__What the task asks__.
Please return the pond care text in full, word for word.

7. Keep your pond cool during the dog days of summer

When pond water exceeds 75º Fahrenheit, it has a more difficult time retaining acceptable levels of dissolved oxygen. This is why it’s important to have your pond shaded by aquatic plants (see tip #3). Fish need oxygen to survive. If you see them at the pond’s surface gasping for air, add an aerator to help them during times of extreme heat.

8.  Use Beneficial Bacteria - Biological Pond Clarification

Algae can be a big problem in most man-made ponds. It grows when there is too much light, and too many nutrients, especially nitrogen and phosphorus. If you reduce the level of nutrients, algae will not grow as well. Problem solved.

So how do you reduce nutrient levels? The answer is really quite simple – you make sure that the pond contains a lot of beneficial bacteria. Beneficial pond bacteria also need nutrients to grow and they will out compete the algae for nutrients.

9. Use an Ultra Violet Sterilizer or UV Clarifier

Everyone hates to have that dreaded algae bloom in their pond, we all want nice clear water. If you own an outdoor pond you are no stranger to the unsightly green!

A well-balanced pond ecosystem rarely has problems with green water, but any water feature, when out of balance, might require you to resort to artificial means to control algae blooms. In the Spring, before beneficial bacteria has had a chance to multiple and keep the water clear naturally you will most likely have a green break out. This is where UV clarifiers come in handy. Their main purpose is to clear the water and get rid of those nasty algae blooms that cause green water. But remember, UV clarifiers only get rid of the single-celled, floating algae. It does not get rid of other forms of algae such as string or blanket algae. Sterilizers, on the other hand, do exactly that. They sterilize. Commonly used in the aquarium industry and fish husbandry as another line of defense in preventing major parasite and bacteria outbreaks, they are designed to get rid of and kill just about everything in the pond water. To accomplish this, they need to have a longer contact time with the water. Sterilizers require extremely slow flow rates compared to clarifiers. So, if you want to make sure you zap everything in your pond, then this is the way to go.

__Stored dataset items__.
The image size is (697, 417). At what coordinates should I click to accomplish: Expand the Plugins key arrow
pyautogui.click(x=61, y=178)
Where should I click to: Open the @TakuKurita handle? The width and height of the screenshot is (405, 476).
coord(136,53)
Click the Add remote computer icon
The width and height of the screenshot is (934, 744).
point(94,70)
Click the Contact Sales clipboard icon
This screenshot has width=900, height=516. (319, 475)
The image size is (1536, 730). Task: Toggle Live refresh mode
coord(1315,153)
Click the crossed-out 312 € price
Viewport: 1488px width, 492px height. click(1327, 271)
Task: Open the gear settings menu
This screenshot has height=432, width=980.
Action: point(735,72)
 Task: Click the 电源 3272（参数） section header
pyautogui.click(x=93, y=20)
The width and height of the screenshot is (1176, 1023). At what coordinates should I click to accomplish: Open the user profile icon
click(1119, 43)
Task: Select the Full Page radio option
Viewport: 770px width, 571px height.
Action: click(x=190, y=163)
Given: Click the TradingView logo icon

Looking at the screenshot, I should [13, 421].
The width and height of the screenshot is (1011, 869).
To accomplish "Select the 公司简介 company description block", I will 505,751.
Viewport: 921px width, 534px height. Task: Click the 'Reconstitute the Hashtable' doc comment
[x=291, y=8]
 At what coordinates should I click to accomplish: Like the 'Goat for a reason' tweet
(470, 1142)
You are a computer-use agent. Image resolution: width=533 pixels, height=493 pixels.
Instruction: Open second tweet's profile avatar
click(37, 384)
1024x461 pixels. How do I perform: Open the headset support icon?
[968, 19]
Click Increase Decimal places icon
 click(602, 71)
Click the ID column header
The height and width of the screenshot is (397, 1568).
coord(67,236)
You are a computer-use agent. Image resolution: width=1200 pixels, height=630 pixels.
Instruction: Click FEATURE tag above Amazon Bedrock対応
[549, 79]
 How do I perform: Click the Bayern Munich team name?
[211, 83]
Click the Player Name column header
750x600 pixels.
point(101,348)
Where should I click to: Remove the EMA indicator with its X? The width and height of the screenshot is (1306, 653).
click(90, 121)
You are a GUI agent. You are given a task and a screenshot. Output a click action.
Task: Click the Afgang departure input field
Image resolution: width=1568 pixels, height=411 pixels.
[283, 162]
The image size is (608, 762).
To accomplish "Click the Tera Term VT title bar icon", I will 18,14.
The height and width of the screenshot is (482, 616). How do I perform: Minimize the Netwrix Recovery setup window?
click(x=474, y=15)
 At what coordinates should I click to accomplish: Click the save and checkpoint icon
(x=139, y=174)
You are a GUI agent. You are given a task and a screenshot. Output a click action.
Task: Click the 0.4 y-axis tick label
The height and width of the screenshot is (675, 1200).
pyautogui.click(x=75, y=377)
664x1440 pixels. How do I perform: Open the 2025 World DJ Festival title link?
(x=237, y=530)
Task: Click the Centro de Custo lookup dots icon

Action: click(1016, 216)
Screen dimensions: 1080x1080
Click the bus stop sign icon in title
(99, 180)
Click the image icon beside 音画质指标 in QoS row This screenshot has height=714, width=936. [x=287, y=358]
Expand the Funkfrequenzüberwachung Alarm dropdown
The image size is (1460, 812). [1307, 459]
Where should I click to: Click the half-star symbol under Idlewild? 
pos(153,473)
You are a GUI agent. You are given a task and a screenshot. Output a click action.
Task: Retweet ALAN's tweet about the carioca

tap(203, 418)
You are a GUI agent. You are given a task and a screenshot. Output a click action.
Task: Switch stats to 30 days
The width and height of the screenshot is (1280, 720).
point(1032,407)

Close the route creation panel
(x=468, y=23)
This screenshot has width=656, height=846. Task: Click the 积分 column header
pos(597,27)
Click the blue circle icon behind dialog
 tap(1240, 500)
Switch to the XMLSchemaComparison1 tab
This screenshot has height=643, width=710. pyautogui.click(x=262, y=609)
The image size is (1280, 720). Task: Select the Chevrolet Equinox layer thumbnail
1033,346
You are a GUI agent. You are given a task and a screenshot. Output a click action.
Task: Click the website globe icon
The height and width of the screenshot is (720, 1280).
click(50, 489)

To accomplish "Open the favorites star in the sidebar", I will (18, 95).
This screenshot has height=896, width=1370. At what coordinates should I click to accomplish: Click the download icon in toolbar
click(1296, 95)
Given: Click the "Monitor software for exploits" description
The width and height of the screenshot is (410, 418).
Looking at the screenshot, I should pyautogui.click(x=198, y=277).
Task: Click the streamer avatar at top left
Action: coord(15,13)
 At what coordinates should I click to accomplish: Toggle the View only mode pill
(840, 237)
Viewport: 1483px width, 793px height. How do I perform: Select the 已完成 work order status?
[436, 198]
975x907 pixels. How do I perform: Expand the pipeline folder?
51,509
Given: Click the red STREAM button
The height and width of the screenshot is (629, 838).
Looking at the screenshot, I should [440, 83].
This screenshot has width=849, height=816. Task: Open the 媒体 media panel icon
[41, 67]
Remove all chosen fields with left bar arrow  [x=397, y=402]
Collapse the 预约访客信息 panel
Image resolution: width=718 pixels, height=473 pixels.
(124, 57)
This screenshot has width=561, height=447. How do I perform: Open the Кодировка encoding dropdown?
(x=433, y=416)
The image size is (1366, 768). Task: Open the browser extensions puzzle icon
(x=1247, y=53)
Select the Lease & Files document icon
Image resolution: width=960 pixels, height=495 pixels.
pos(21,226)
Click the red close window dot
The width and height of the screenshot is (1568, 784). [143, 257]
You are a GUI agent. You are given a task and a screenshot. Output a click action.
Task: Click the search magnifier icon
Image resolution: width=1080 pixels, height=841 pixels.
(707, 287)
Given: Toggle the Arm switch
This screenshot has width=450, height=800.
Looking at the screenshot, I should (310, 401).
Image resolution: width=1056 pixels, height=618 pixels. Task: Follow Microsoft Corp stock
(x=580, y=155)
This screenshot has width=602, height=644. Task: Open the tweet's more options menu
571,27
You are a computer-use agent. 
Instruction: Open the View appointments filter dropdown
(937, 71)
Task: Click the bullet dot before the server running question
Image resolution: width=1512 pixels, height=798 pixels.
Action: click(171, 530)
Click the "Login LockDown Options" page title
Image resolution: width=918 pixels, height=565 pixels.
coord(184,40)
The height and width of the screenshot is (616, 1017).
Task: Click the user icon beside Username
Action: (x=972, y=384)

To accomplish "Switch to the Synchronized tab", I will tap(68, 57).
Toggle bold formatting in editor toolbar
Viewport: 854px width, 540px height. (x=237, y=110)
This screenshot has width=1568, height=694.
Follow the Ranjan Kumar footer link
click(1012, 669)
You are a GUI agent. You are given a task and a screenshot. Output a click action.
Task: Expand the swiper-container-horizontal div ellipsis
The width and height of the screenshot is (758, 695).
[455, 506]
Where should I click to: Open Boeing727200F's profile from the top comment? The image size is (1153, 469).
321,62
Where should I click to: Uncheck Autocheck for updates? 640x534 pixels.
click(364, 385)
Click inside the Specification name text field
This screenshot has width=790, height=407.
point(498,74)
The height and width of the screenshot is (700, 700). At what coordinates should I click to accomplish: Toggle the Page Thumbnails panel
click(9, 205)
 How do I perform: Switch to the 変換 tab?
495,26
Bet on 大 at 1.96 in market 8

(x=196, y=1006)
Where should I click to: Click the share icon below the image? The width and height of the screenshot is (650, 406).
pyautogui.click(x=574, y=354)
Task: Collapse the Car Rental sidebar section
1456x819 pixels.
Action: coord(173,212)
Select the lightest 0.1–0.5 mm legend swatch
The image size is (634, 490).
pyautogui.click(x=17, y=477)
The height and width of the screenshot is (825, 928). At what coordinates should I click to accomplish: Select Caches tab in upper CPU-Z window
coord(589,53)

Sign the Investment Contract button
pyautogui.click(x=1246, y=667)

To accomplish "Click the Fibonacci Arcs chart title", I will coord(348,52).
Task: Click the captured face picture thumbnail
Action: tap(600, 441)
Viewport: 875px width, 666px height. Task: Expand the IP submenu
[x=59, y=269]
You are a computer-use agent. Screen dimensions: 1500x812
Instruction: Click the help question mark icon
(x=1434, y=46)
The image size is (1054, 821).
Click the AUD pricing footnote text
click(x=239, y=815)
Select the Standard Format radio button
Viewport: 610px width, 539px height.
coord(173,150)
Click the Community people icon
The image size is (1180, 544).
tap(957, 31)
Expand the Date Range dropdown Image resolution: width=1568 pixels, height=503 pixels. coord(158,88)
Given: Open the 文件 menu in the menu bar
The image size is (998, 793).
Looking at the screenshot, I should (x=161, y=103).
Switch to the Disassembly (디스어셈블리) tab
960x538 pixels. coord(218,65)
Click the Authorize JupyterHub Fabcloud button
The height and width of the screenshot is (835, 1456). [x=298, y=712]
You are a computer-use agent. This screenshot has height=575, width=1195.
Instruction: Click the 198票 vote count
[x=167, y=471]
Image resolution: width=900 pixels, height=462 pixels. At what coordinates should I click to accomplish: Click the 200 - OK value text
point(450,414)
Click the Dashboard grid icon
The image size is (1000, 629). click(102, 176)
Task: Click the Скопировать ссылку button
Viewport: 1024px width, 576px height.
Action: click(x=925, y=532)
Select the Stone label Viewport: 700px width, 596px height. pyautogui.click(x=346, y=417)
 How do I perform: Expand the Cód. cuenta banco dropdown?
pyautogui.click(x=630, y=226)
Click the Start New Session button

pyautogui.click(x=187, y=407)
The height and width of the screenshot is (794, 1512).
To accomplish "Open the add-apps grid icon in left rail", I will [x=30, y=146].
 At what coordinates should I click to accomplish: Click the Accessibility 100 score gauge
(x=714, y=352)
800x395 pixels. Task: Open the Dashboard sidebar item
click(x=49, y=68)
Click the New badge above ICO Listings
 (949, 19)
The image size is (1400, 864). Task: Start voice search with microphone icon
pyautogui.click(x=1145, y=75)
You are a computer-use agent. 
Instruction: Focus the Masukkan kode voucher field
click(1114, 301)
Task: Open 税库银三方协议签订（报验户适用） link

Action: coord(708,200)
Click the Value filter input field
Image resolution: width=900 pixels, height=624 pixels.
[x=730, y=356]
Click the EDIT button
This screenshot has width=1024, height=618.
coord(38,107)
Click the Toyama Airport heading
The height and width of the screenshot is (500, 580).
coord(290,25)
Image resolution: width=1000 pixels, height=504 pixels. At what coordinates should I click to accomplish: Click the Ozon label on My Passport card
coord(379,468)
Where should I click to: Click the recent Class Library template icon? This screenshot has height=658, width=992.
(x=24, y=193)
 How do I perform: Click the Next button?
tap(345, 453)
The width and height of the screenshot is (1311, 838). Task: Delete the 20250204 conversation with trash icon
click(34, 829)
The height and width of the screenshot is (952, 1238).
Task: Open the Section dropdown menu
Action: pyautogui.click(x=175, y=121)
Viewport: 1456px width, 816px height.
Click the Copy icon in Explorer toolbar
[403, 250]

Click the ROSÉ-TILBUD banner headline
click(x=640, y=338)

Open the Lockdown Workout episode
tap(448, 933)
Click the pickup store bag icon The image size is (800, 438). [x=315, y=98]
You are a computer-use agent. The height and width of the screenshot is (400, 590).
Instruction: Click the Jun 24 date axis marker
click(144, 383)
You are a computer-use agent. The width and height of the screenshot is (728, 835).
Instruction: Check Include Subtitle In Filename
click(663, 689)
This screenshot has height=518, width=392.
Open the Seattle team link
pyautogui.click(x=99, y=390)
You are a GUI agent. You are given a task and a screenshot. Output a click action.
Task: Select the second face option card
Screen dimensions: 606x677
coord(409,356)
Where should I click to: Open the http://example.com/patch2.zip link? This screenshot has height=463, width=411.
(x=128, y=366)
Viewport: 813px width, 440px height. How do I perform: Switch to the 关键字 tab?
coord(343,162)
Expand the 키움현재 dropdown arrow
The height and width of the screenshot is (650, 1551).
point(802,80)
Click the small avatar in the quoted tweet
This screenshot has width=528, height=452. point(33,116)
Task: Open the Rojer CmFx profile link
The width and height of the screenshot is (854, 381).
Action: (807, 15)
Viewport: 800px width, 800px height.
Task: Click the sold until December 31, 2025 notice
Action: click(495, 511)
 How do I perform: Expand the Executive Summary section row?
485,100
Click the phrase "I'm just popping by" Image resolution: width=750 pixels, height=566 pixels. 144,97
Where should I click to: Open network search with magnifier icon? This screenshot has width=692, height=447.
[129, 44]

__Expected answer__.
7. Keep your pond cool during the dog days of summer

When pond water exceeds 75º Fahrenheit, it has a more difficult time retaining acceptable levels of dissolved oxygen. This is why it’s important to have your pond shaded by aquatic plants (see tip #3). Fish need oxygen to survive. If you see them at the pond’s surface gasping for air, add an aerator to help them during times of extreme heat.

8.  Use Beneficial Bacteria - Biological Pond Clarification

Algae can be a big problem in most man-made ponds. It grows when there is too much light, and too many nutrients, especially nitrogen and phosphorus. If you reduce the level of nutrients, algae will not grow as well. Problem solved.

So how do you reduce nutrient levels? The answer is really quite simple – you make sure that the pond contains a lot of beneficial bacteria. Beneficial pond bacteria also need nutrients to grow and they will out compete the algae for nutrients.

9. Use an Ultra Violet Sterilizer or UV Clarifier

Everyone hates to have that dreaded algae bloom in their pond, we all want nice clear water. If you own an outdoor pond you are no stranger to the unsightly green!

A well-balanced pond ecosystem rarely has problems with green water, but any water feature, when out of balance, might require you to resort to artificial means to control algae blooms. In the Spring, before beneficial bacteria has had a chance to multiple and keep the water clear naturally you will most likely have a green break out. This is where UV clarifiers come in handy. Their main purpose is to clear the water and get rid of those nasty algae blooms that cause green water. But remember, UV clarifiers only get rid of the single-celled, floating algae. It does not get rid of other forms of algae such as string or blanket algae. Sterilizers, on the other hand, do exactly that. They sterilize. Commonly used in the aquarium industry and fish husbandry as another line of defense in preventing major parasite and bacteria outbreaks, they are designed to get rid of and kill just about everything in the pond water. To accomplish this, they need to have a longer contact time with the water. Sterilizers require extremely slow flow rates compared to clarifiers. So, if you want to make sure you zap everything in your pond, then this is the way to go.